**Task goal:** Count the lines in the material that contain the string "marker", treating uppercase and lowercase as different. Give only the number.

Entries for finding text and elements
[Start]
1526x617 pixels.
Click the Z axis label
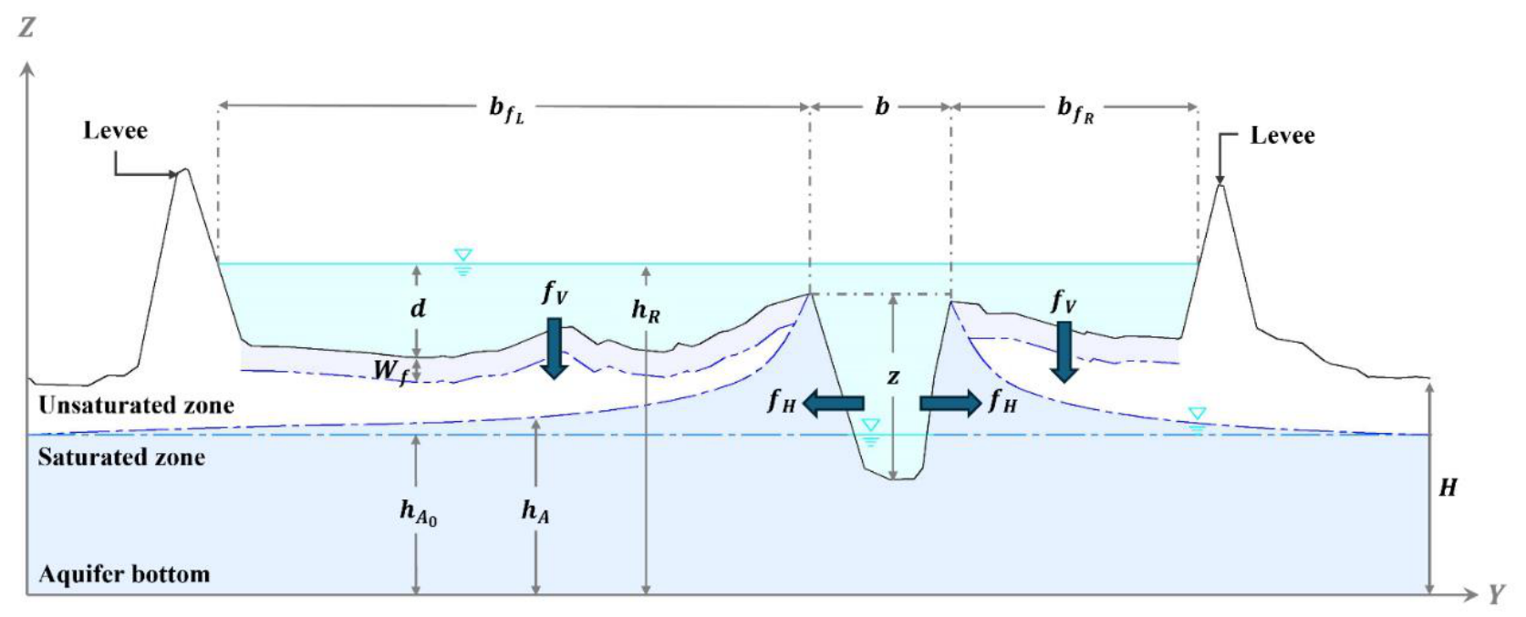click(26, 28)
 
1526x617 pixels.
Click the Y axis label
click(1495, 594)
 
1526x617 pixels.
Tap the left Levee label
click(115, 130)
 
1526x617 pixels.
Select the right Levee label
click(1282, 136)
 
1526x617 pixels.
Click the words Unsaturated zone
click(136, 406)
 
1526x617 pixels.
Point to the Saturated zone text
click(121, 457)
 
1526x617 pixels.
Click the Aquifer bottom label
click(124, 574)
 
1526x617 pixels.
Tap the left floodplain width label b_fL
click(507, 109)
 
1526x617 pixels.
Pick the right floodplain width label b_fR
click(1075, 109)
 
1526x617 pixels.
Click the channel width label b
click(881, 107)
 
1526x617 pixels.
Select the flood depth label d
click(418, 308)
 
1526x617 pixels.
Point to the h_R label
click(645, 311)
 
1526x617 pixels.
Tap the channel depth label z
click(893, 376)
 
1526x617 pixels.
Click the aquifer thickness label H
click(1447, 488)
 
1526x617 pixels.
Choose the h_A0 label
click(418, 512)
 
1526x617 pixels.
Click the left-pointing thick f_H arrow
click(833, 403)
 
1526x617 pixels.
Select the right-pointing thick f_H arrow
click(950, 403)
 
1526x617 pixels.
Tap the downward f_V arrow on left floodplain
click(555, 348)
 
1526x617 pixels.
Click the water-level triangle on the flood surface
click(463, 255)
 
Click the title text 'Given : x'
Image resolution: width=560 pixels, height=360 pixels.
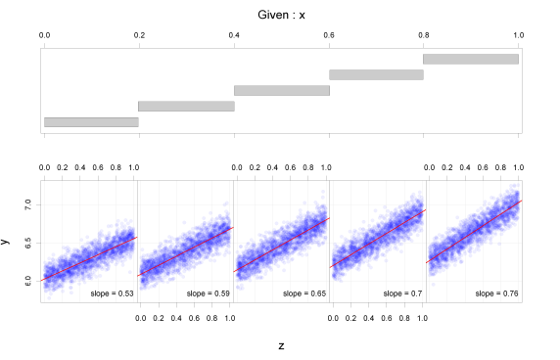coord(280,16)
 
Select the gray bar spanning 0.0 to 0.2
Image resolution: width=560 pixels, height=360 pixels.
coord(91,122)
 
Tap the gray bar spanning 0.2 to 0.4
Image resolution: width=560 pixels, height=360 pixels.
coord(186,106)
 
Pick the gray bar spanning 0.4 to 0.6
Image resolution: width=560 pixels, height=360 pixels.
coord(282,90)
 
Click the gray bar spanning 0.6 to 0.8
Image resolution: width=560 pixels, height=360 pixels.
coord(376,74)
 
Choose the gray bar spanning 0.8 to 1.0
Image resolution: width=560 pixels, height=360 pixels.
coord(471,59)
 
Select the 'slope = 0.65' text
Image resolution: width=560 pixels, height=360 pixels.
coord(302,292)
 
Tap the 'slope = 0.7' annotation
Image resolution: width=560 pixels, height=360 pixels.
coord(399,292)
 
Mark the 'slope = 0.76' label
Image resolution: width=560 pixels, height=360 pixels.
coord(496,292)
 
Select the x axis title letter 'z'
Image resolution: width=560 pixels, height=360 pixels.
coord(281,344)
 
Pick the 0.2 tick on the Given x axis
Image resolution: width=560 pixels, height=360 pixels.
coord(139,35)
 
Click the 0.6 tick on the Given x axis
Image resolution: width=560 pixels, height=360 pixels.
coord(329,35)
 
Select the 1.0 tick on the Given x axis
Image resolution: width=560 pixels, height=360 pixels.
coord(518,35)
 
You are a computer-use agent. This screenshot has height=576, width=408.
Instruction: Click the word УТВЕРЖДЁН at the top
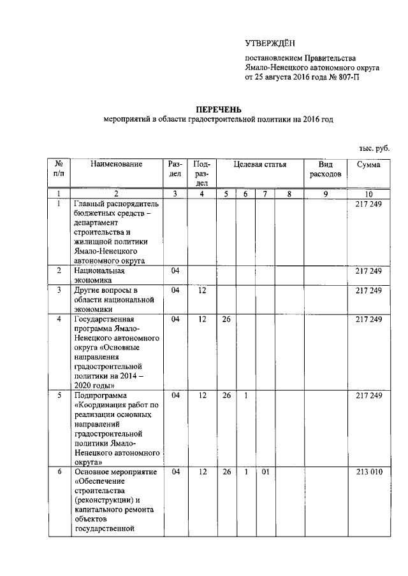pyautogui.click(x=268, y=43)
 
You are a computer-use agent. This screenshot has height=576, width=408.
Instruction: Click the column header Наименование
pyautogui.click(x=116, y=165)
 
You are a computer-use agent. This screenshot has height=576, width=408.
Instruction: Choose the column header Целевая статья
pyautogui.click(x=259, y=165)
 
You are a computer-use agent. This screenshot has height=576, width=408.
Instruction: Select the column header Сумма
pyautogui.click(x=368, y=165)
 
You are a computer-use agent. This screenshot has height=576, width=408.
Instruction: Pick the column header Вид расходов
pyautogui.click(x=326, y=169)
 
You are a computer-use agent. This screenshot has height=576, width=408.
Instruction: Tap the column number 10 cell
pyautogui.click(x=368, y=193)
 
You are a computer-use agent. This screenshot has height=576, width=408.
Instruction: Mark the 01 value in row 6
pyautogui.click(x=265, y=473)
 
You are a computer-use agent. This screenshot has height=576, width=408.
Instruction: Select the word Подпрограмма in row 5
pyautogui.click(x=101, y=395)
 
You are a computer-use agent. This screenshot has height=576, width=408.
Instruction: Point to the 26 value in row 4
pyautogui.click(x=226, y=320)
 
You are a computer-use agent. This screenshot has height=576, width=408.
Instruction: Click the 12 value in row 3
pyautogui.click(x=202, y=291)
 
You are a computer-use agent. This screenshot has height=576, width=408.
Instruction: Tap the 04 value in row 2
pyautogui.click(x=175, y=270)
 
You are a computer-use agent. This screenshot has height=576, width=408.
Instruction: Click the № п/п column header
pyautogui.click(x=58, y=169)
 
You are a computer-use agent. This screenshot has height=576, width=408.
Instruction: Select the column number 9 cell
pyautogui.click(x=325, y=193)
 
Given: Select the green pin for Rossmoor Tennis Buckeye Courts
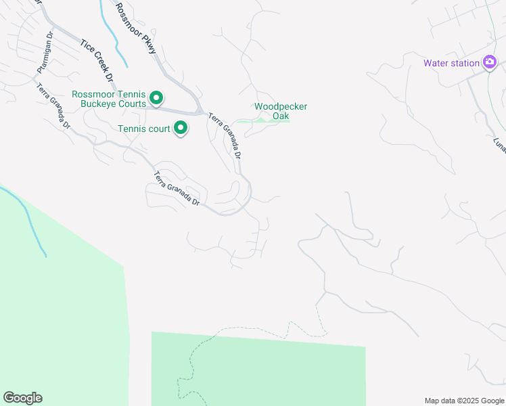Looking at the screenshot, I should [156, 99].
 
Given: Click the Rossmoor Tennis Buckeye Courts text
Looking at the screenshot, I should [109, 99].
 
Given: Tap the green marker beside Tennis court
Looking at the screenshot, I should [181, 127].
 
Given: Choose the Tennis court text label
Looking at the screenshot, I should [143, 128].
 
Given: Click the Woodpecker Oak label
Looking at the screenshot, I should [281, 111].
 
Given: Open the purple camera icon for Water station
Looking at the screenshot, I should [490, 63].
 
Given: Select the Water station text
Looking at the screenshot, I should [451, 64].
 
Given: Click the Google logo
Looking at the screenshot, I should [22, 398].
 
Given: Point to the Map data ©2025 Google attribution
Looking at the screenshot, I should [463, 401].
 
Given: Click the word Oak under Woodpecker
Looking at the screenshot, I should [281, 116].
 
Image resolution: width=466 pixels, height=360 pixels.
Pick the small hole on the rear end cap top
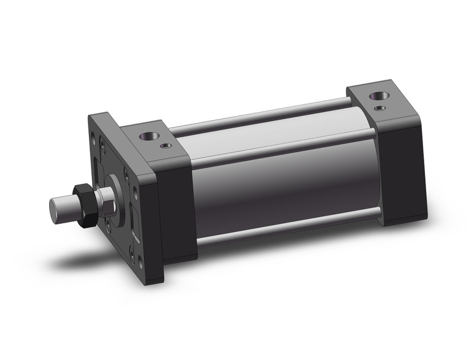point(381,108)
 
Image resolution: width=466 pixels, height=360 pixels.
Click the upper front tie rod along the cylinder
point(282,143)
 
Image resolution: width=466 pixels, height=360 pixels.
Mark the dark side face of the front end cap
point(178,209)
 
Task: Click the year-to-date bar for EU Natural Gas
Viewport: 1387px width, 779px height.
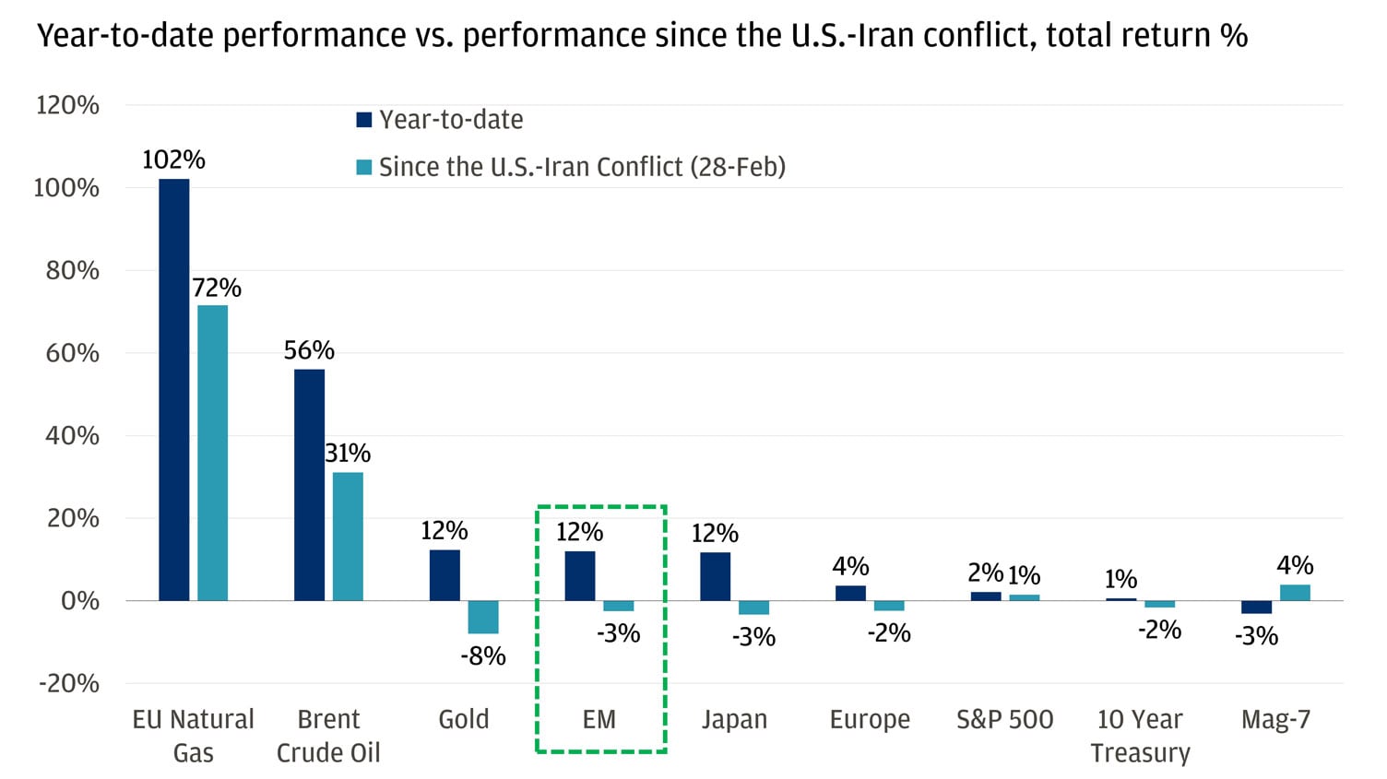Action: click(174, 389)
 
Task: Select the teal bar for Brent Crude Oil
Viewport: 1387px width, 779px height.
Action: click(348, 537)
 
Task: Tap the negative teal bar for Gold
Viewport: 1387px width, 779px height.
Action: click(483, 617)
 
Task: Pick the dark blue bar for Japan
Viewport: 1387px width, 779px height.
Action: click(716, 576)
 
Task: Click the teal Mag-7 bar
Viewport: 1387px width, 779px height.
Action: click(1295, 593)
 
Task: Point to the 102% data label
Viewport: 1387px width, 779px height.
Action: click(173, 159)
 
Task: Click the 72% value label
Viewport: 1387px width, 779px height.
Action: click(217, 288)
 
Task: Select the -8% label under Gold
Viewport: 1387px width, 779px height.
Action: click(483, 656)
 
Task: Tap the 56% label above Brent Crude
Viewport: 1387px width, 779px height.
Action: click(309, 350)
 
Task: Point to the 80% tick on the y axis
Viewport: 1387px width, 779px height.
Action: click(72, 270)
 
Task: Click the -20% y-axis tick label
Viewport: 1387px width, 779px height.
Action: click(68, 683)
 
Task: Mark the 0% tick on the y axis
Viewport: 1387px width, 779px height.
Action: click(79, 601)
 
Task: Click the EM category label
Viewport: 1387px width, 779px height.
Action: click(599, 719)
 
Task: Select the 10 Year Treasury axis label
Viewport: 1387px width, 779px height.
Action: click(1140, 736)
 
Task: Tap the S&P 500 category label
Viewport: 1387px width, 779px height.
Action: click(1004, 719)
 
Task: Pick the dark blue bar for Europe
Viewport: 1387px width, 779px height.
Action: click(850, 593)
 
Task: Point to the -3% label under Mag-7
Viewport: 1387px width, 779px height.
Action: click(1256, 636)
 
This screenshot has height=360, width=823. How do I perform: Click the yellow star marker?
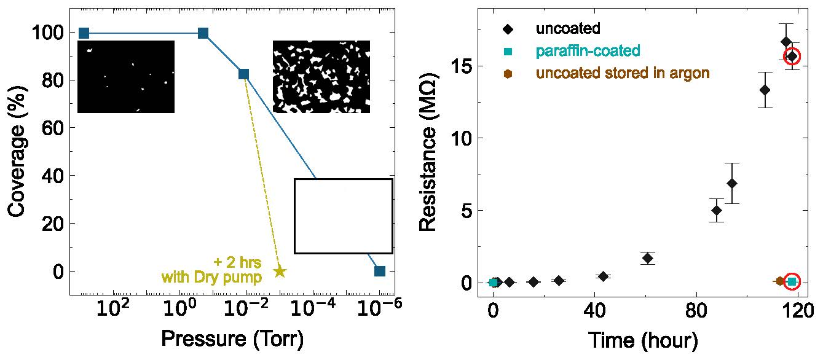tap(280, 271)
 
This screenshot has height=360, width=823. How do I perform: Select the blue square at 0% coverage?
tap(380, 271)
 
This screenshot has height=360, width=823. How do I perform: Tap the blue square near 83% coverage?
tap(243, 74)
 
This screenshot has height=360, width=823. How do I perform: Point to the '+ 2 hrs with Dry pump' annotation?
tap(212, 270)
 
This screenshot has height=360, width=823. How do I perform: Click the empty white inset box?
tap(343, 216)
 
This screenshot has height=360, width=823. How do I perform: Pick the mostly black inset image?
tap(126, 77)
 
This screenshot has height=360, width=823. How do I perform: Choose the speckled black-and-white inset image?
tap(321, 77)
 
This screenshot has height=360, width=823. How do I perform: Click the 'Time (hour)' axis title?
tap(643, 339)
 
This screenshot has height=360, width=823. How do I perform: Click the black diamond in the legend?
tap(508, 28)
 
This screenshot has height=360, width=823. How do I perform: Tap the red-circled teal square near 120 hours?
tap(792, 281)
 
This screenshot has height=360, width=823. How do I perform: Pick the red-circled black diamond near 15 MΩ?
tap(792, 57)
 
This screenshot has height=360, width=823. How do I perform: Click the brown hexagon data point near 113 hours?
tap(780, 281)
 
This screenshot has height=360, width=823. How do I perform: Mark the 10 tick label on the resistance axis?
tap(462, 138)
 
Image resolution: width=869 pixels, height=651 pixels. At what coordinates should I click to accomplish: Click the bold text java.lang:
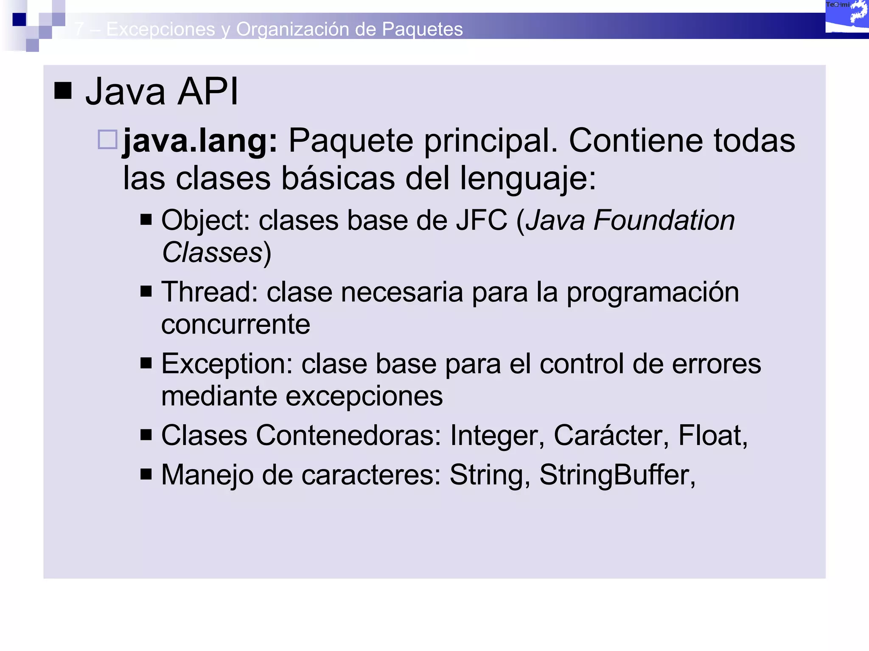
[End]
**Problem solution:** 2